It’s not everyday that one gets to see and listen to a panel of women who’ve individually found success in the world of tech. But on April 11, I got to see just that.
I went to UC Berkeley’s Unleash Your Creativity With Technology talk sponsored by Intel to see Rebecca Minkoff talk about technology’s impact on fashion. As a fashion journalism student, my main incentive in attending the event was to see a famous designer talk about her career. However, it was quite enlightening to learn how women are taking charge in fashion and tech—a field that still feels distant despite my living in San Francisco.

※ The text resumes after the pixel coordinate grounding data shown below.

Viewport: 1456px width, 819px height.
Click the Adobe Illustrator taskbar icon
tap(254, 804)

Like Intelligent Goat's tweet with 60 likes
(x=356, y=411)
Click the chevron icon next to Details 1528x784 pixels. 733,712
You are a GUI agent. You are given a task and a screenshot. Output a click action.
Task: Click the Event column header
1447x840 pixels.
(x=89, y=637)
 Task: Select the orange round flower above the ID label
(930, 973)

On stage in front of several undergraduate and graduate females, seven distinguished women with great business insight shared their secrets to succeeding in STEM related fields. Tiffany Shaleen Reardon, Director of EECS Diverstiy & Achievement at UC Berkeley, led the talk and helped direct the conversation in a way that the attendees could relate to. Alongside Minkoff was Alexandra Bernadotte, founder and CEO of Beyond 12, Renee Wittemyer, Intel Director of policy, Hillary Kerr, co-founder of Who What Wear, Jess Lee, co-founder and CEO of Polyvore, and Brit Morin, founder and CEO Brit + Co. Each woman shared her background and explained how she uses it to her advantage in a STEM job, or as Morin referred to it, STEAM, “because you can’t have science without art.”
The panelists discussed a variety of topics from how they got started online to more personal topics like knowing when to let go of toxic friendships. When asked about facing rejection, Minkoff doled out a bit of advice in the form of a mantra: “No is just the beginning of yes—it’s never a failure.” She shared stories from when she was first starting her career, like when she had to pass out flyers to attract customers, and explained why it was important to never settle or be complacent with current success. According to Minkoff, as women we’re part of the maker movement, literally and figuratively, because we can do both—which became clear when Morin pointed to her pregnant belly.
The speakers were gracious, inspiring and motivating. They encouraged us to pursue jobs in this area that’s traditionally been male dominant. They reinforced the need for more women to step up and tackle issues that men wouldn’t understand.
Minkoff is proof that some job’s are better done yourself. “They don’t know what a fat mirror is,” said Minkoff in reference to her new “smart” dressing rooms.
As the panel discussion came to a close, we were given the opportunity to mingle and network with the other attendees. Through my encounters, I found out that there were just as many women in science and tech as there were women in fashion. It was a perfect balance.
Breakout sessions followed with some of the panelists discussing millennials in the workforce or the continuing mergence of fashion and tech. The final event was a raffle draw, in which a first prizewinner—which turned out to be my friend and School of Fashion peer, Courtney Wilkins—received a Rebecca Minkoff bag and a smartwatch presented by Minkoff herself. The next prize consisted of a bag, wallet and a ticket to Rebecca Minkoff’s Fall/Winter 2016 show in New York City. This got the crowd excited, and everybody was gripping their tickets. As she read the numbers one by one, I realized that all of them correlated with my ticket. In a frenzy, I shouted “Woo!” and got the attention of the entire room. I quickly scurried through the crowd and onto the stage to receive my prize from the designer. As she handed me the bag with the ticket sticking out of it, we got our picture taken together. Honestly, it was all a blur, but it’s a moment I will never forget.
While my own experiences with tech haven’t been the smoothest, I feel encouraged to persevere through the obstacles. I admit, I initially went to see Minkoff, but I left with a greater understanding of the industry as a whole and a deep appreciation for all the powerful women that were represented. The overall experience was enlightening and beneficial to my future. They gave me something intangible, yet invaluable—the advice and knowledge of distinguished women who are paving the way towards a more female-empowered future.